Orientation
The Capstone: Knowing vs Doing
You now know normalization, keys, grain, dimensional modeling, SCDs, warehouse architectures, NoSQL, graphs, MDM, mesh, features, and contracts. This final chapter answers the question all of that was for: faced with a real, vague modeling request, how do you actually produce a correct model, and explain it?
The gap between knowing concepts and applying them is where most people stall. Given "model our sales data," a beginner opens an editor and starts typing CREATE TABLE; a strong modeler runs a repeatable method, clarify, declare grain, choose a shape, handle history, and narrates the reasoning. This chapter is that method.

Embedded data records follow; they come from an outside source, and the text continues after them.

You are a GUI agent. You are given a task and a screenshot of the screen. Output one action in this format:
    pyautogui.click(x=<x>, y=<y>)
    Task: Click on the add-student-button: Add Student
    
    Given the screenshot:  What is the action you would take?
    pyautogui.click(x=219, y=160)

We pull every prior chapter into one workflow, show how to decide OLTP vs OLAP structure and why, walk a full worked example end to end, and teach how to narrate a modeling answer in an interview. By the end you should be able to take any prompt and drive it to a defensible model out loud.
Why it matters
This is the chapter that converts a library of techniques into a usable skill. The method here is what you actually run on the job and in interviews; the rest of the course is the depth behind each step.
Core mental model
Do not start at tables. Start at "what must this answer?", declare the grain, choose the shape for the workload, handle history, and narrate the tradeoffs.
- modeling method
- A repeatable sequence: clarify → grain → entities/keys → shape → history → evolve.
- requirements-first
- Deciding what questions the data must answer before designing any table.
- workload fit
- Choosing an OLTP or OLAP structure based on read/write patterns.
- narration
- Explaining the modeling reasoning out loud, the thing interviews actually grade.
Common mistake
Jumping straight to tables on any modeling prompt.
You bake in guesses about grain, history, and workload that are expensive to undo; method first.
Better habit
- Run the same method on every modeling question.
- Clarify and declare grain before designing anything.
- Narrate the reasoning and the tradeoffs, not just the schema.
Modeling skill is a repeatable process, not a memorized set of schemas. Master the process and you can model a domain you have never seen.
Treat the method as a checklist you run aloud. The worked example shows it applied; the interview section shows how to narrate it.
Practice prompts
- Recall the six method steps from memory.
- Explain why "method first" beats "tables first".
Remember this
Applied modeling is a repeatable method, clarify, grain, entities/keys, shape, history, evolve, narrated out loud; this chapter turns the whole course into that one usable workflow.